Let $a_1,\ldots,a_n$ be real numbers such that $\sum_i a_i^2 =1$ and let $X_1,\ldots,X_n$ be independent, uniformly distributed, Bernoulli $\pm 1$ random variables. Define the random variable
$S:= \sum_i X_i a_i $
Are there absolute constants $\epsilon >0$ and $\delta<1$ such that for every $a_1,\ldots,a_n$
${\mathbb P} [|S| \leq \epsilon ] \leq \delta$ ?
The answer to your amended question is yes. In fact, for any $\epsilon\in[0,1)$ we have $$ \mathbb{P}(\vert S\vert > \epsilon)\ge (1-\epsilon^2)^2/3. $$ So, we can take $\delta = 1-(1-\epsilon^2)^2/3$. This is the $L^0$ version of the Khintchine inequality.
To prove it, you can use $\mathbb{E}[X_iX_j^3]=0$ for $i\not=j$ and $X_i^4=X_i^2X_j^2=1$ to get $$ \begin{align} \mathbb{E}[S^4]&=\sum_ia_i^4+3\sum_{i\not=j}a_i^2a_j^2=3\left(\sum_ia_i^2\right)^2-2\sum_ia_i^4\\\\ &\le 3. \end{align} $$ The Paley-Zygmund inequality gives $$ \begin{align} \mathbb{P}(\vert S\vert >\epsilon)&\ge(1-\epsilon^2)^2\frac{\mathbb{E}[S^2]^2}{\mathbb{E}[S^4]}\\\\ &\ge(1-\epsilon^2)^2/3. \end{align} $$
This bound gives $\delta=2/3$ for $\epsilon=0$. By considering the example with $a_1=a_2=1/\sqrt{2}$ and $a_i=0$ for $i > 2$, which satisfies $\mathbb{P}(S=0)=1/2$ we see that it is necessary that $\delta\ge1/2$. In fact, a simple argument noting that the distribution is symmetric under a sign change for $X_1$ (as mentioned by Luca in the comments) shows that $\mathbb{P}(S=0)\le1/2$.
See also the paper On Khintchine inequalities with a weight, where they prove the same bound as I just did above.

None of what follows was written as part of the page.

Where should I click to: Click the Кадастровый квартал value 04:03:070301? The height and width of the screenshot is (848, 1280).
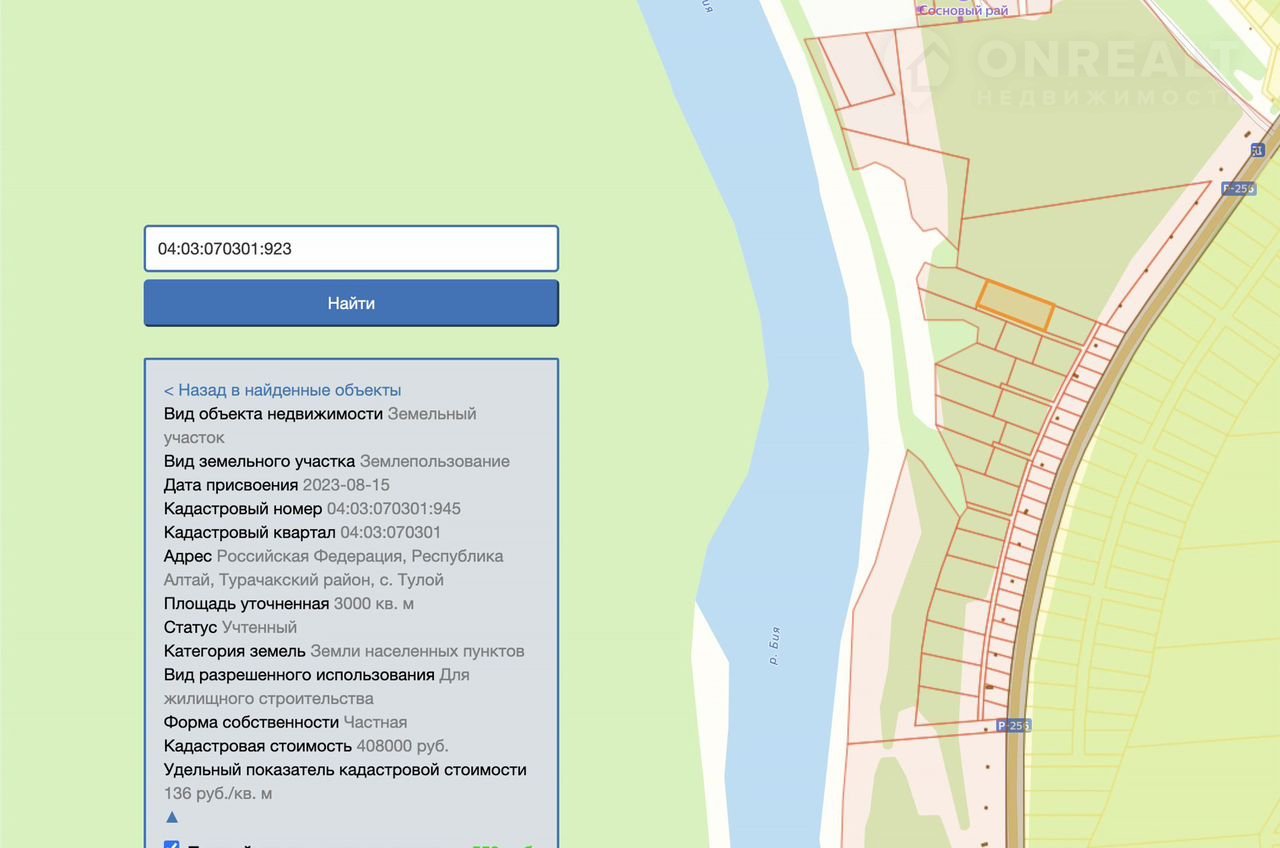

Also, using the optimal constants for the $L^p$ Khintchine inequality, as in Lemma 3 of that paper, gives an improved bound for $\mathbb{P}(\vert S\vert\le\epsilon)$ tending to $1-2e^{-2+\gamma}\approx0.517$ as $\epsilon$ goes to zero, which is close to optimal.
Your question is part of what's called Littlewood-Offord theory, which has seen a lot of progress lately in work of Tao and Vu and of Rudelson and Vershynin. Take a look at Section 1.2 and especially Theorem 1.5 of this paper by Rudelson and Vershynin for more precise results than in George's answer. (Incidentally, that paper also contains arguments based on the central limit theorem, in the Berry-Esseen form, along the lines of what Igor suggests.)
I think that the point is to observe that for $a_i$ all equal to $1/\sqrt{n},$ the statement follows from the central limit theorem (since $1/\sqrt{n}$ is precisely the needed normalizing factor). When the $a_i$ are sufficiently slowly varying, you again get a central limit theorem, and hence a similar result (if you look at Feller v 2, section XVI.5, you will see that a condition like $$\lim_{n\rightarrow \infty} {\sum a_i^3} = 0$$ is sufficient, though it is probably too strong).